Apesar das tentativas de mascarar as realidades diferentes dos dois lados do Muro, os números não mentem: desde a reunificação, dois milhões de pessoas deixaram os Estados da ex-Alemanha Oriental em direção ao Oeste do país. Embora com estradas novas e polidas, centros comerciais reluzentes, supermercados enormes nas periferias das cidades, a estética McDonald's parece não ter conseguido prender a população no Leste. Perdida sem emprego e sem perspectivas.
Borracha no passado
Enquanto os Wessis (ocidentais) reclamam de um exagero na transferência de capital para o outro lado e na falta de iniciativa de seus novos-velhos compatriotas, os Ossis (orientais) acreditam que as reformas implementadas pelo governo – para salvar pelo menos parte de um Estado do bem-estar social a caminho da falência – se voltam contra eles.
O grande tropeço da reunificação talvez tenha sido o de querer passar rapidamente uma borracha no passado dos alemães orientais, "devorando tudo o que o Leste tinha", analisa o Süddeutsche Zeitung: "devorando a vida deles até então, suas experiências, sua auto-estima, sua indústria, os velhos ideais, a antiga elite oriental, os colaboradores oficiais e não oficiais do Stasi (o serviço secreto da RDA), os políticos dos primeiros momentos após a reunificação. O maquinário ocidental devorou o orgulho e a segurança das pessoas, devorou aquilo que era ruim, mas também aquilo que era bom na antiga Alemanha Oriental".
Numa tentativa de colocar no novo país um selo que, na verdade, não colava. Pois se de um lado os orientais olhavam perplexos e até inertes tudo o que acontecia, do outro lado os ocidentais pouco interesse tinham em conhecer o passado de seus conterrâneos sob o comunismo. Pois, afinal, rezava a lenda, o life style capitalista do Oeste acabava de "ganhar a corrida". Hoje, 14 anos mais tarde, o país vai percebendo aos poucos que a coisa não é bem assim.
Nostalgia por todos os lados?
Símbolos do Estado do bem-estar ocidental estão se despedindo aos poucos do país, com um aperto de cintos do governo que se torna cada vez mais difícil de ser ignorado. Até mesmo ícones dos áureos tempos ocidentais vão mostrando suas feridas até então escondidas. O atual interesse público pelos problemas financeiros da cadeia de lojas de departamentos Karstadt mostra que, da mesma forma como os Ossis lametam um passado perdido, também os Wessis choram por dias que já se foram.

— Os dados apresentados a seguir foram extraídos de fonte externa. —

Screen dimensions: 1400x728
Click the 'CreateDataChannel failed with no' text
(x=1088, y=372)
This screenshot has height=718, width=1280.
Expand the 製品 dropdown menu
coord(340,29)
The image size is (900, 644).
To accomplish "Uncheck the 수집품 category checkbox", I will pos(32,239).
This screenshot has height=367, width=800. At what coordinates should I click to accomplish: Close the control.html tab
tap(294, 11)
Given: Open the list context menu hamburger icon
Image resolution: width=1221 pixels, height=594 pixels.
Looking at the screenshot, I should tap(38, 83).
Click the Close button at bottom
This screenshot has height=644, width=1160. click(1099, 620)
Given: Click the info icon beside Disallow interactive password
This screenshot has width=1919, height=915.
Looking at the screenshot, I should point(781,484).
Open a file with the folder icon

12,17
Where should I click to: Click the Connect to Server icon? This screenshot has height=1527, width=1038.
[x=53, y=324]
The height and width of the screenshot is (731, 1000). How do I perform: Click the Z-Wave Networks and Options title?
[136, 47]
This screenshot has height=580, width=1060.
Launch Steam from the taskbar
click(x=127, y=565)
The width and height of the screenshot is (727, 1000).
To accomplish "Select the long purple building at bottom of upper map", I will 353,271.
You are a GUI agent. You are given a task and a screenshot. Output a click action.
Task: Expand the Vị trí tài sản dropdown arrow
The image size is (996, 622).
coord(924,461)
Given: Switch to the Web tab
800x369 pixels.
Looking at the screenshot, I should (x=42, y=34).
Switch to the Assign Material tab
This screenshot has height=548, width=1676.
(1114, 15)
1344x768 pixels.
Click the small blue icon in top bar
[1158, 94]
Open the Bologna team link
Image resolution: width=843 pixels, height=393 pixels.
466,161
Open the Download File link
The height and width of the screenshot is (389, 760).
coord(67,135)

Um verdadeiro ícone do consumo hedonista dos 80 e 90, a Karstadt e suas similares estiveram por décadas presentes nas cidades alemãs, protegidas no meio das ruas destinadas aos pedestres consumidores, as Fussgängerzonen. A preocupação com seu destino ilustra o luto ocidental pelo símbolo de um sistema cada dia mais capenga.
Anos 90: entre o "não mais" e o "ainda não"
Quase esquecidos na retrospectiva desses 14 anos de Alemanha reunificada ficam os anos semidourados após a queda do Muro. Pelo menos aqueles passados nas grandes cidades do Leste e principalmente na parte oriental de Berlim.
O último suspiro dos 80 e os primeiros anos dos 90 – esses "áureos tempos de subculturas coloridas. Situadas na transição histórica entre o não mais e o ainda não, elas ampliavam seu terreno, ocupavam casas e convidavam outsiders e loucos de todo o mundo para viver ali. Ao visitar esses lugares hoje, não se vê quase nenhum rastro do início dos 90. Nesses centros voltou a reinar a paz e os costumes burgueses, homens e mulheres estabelecidos, café espresso e transações comerciais", recorda em tom nostálgico o diário berlinense taz.
Imagens que estão definitivamente enterradas na memória da Alemanha de 2004, que conserva ainda hoje suas mentes semidivididas entre ocidentais e orientais. Esses muros entre as cabeças, contudo, irão também algum dia ruir. No mais tardar, quando as crianças de hoje se tornarem adultas. Num tempo em que as Alemanhas Ocidental e Oriental não mais passarão de verbetes enciclopédicos. Ou ainda não?